The calculated root to shoot ratio (R–S), which is an indicator of resource use optimization [20], was affected by an interaction between CCs and irrigation level (p = 0.01, Table 2). Similar trends were observed for sunn hemp irrigated at 50, 75, or 100% ET in repetitions 1 and 2. Sunn hemp had on average a 52, 188, and 207% greater R–S, respectively, compared to the other two CCs. Conversely, when CCs were irrigated at the 25% ET irrigation treatment, buckwheat exhibited on average 118 and 28% greater R–S than sunflower and sunn hemp, respectively. R–S values were on average 33 times greater in repetition 1 compared with repetition 2, indicating that plants growing in repetition 1 (2022) allocated more carbon to belowground than aboveground biomass.

3.5. Water Dynamics

Crop establishment was characterized by application of similar irrigation volume to all treatments. This period lasted 13 and 35 days in 2022 and 2023, respectively (Figure 5). Following this period, irrigation treatments were initiated. The volume of irrigation increased in the order of 25 < 50 < 75 < 100% ET treatments. In repetition 1 (2022), the corresponding average irrigation for 25, 50, 75, and 100% ET treatments was 0.5, 1.5, 26.9, and 57.3 mm, across all CC and soil type treatments. In repetition 2 (2023), the corresponding average irrigation for 25, 50, 75, and 100% ET treatments was 1, 23, 145, and 223 mm across all CC and soil type treatments. Neither 25 or 50% ET irrigation treatments appeared to suffice any of these CC water demands.

4. Discussion

The present study investigated the above and belowground growth dynamics of three summer cover crops (CCs): buckwheat, sunflower, and sunn hemp cultivated on two representative soils of the Texas citrus region without the addition of mineral fertilizers, and irrigated with one of the following levels: 25, 50, 75, and 100% evapotranspiration (ET) based on the soil field capacity (g g−1) replenishment of periodic water losses. One objective of this research was to determine the fitness of these summer CCs to the harsh environmental conditions common in southern Texas. Furthermore, CC above and belowground biomass production with minimum management must be adequate to elicit positive results on soil indicators of health (e.g., organic matter) and the potential incorporation to current citrus production systems in subtropical regions [7,21]. Sunn hemp and sunflower produced the highest aboveground biomass, which responded positively to increments in water (i.e., irrigation) availability. All CC species were able to establish in both soil types, but only sunflower and sunn hemp grew to an average of 116 DAPs without fertilization.

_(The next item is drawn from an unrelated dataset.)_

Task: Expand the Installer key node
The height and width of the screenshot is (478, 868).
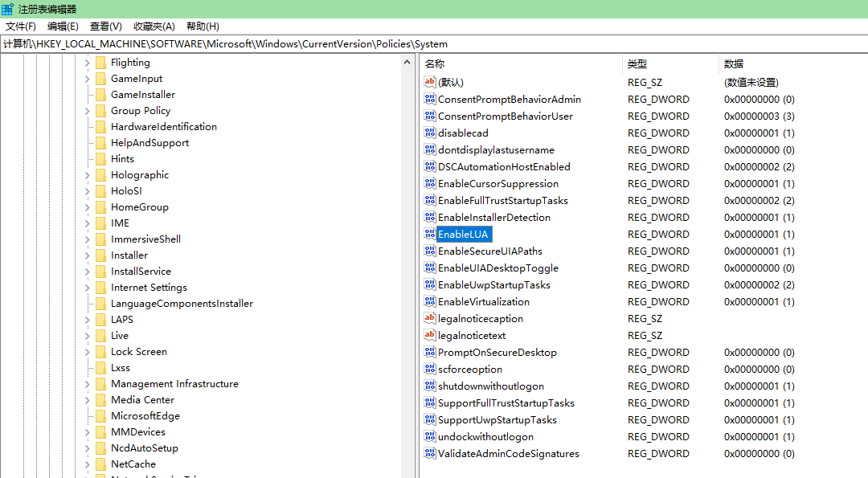Action: [87, 255]
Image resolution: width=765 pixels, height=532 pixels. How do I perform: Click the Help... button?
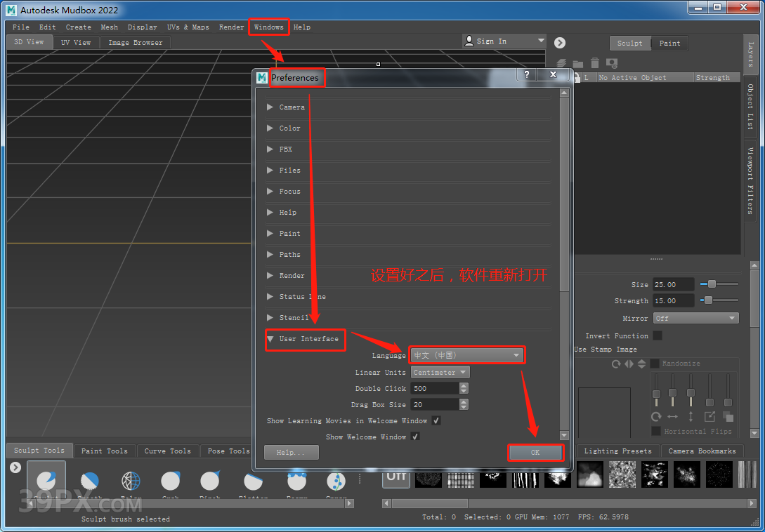click(x=291, y=453)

Sunn hemp’s ability to survive and produce high aboveground biomass under high (>30 °C) air temperature during the growing season was consistent with previous experiments [22]. Sunn hemp’s ability to grow in soils with poor to moderate fertility (Table 1) was primarily due to its strong tap root and robust radicular system. Additionally, the distinctive trait of nitrogen (N) fixation helps to explain its rapid growth compared to the other two CCs [23]. The use of N-fixing species as CCs is an attractive practice to reduce the reliance on mineral fertilizers and nitrous oxides emissions from citriculture [24]. Therefore, there is a need to estimate the N supplying capacity of sunn hemp to the soil on an annual basis. Sunn hemp produced long roots and when irrigated, > 75% ET also produced roots with high surface area and diameter values, which suggest an adequate allocation of resources to support the construction costs of belowground biomass.

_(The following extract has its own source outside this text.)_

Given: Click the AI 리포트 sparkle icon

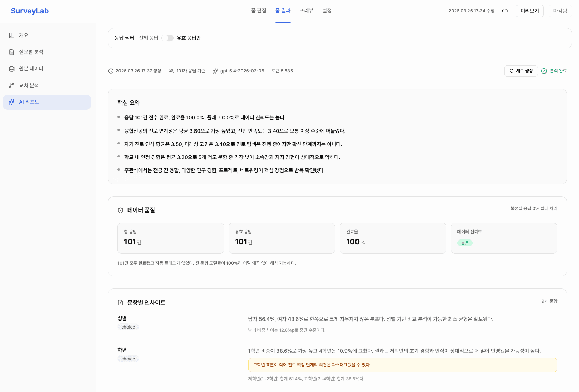Looking at the screenshot, I should click(x=11, y=102).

Previous studies indicated that sunflower has intermediate water use, and is well adapted to many regions of the U.S. [25]. In our study, sunflower was observed to tolerate dry conditions and its phenotypical traits (e.g., height, SPAD, biomass production) were similar to the top-performing sunn hemp. Moreover, sunflower performed satisfactorily in both experimental soils, but providing adequate soil moisture at planting is critical for sunflower germination and establishment. Sunflower invested in root length and surface area construction costs, which may have improved plant performance. Plants’ resource allocation to root construction costs was primarily driven by water availability and not soil type.

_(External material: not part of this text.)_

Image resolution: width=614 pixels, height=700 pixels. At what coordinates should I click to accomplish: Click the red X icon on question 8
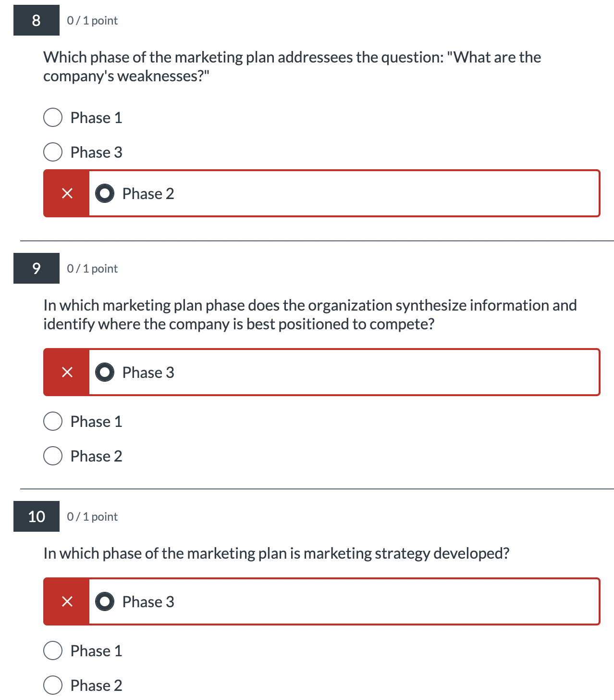pos(66,193)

Buckwheat was the inferior performing cover crop. Aboveground vegetative growth was severely impaired by deficit irrigation treatments (i.e., 25, 50, and 75% ET), and hot (>30 °C) air temperatures prevalent in both repetitions. Our results differ from those reported by Martinez-Goni et al. [26]. They grew buckwheat in controlled conditions of 24.6/21 °C, and RH of 68/77% for day/night periods, respectively, and found that buckwheat was capable of maintaining adequate photosynthetic capacity under the imposed severe drought treatments. Conversely, we observed similar responses of buckwheat to water stress as those reported by Aubert et al. [27]. These authors reported that buckwheat decreased leaf area and gas exchange when irrigated at 20% of soil field capacity in comparison with the control at 45% field capacity. In addition to water stress, we suspect that environmental conditions in our experiments with predominant air temperature > 30 °C and RH exceeding 80% severely impaired buckwheat performance. Hunt et al. [28] reported that buckwheat is well adapted to temperate zones, but also capable of thriving in mild to moderate environments (air temperature = 24.6/21 °C, and RH of 68/77% for day/night periods, respectively) like those imposed in Martinez-Goni et al.’s [26] experiment. Of the three CCs investigated in this research, buckwheat exhibited on average low root length and surface area across all irrigation levels (Table 3) in comparison with the other CCs. This result indicated buckwheat’s low drought tolerance, which comes at the expense of plant growth, and the need for refinement strategies to deploy this cover crop in field settings. Despite these shortcomings, there is scientific interest in further exploring and optimizing buckwheat use as a cover crop in subtropical regions with alkaline soils due to its ability to solubilize calcium-bound phosphorus in the soil, which could facilitate the bioavailability and uptake of this essential nutrient for the concurrently growing cash crop, although buckwheat may not reach full vegetative growth.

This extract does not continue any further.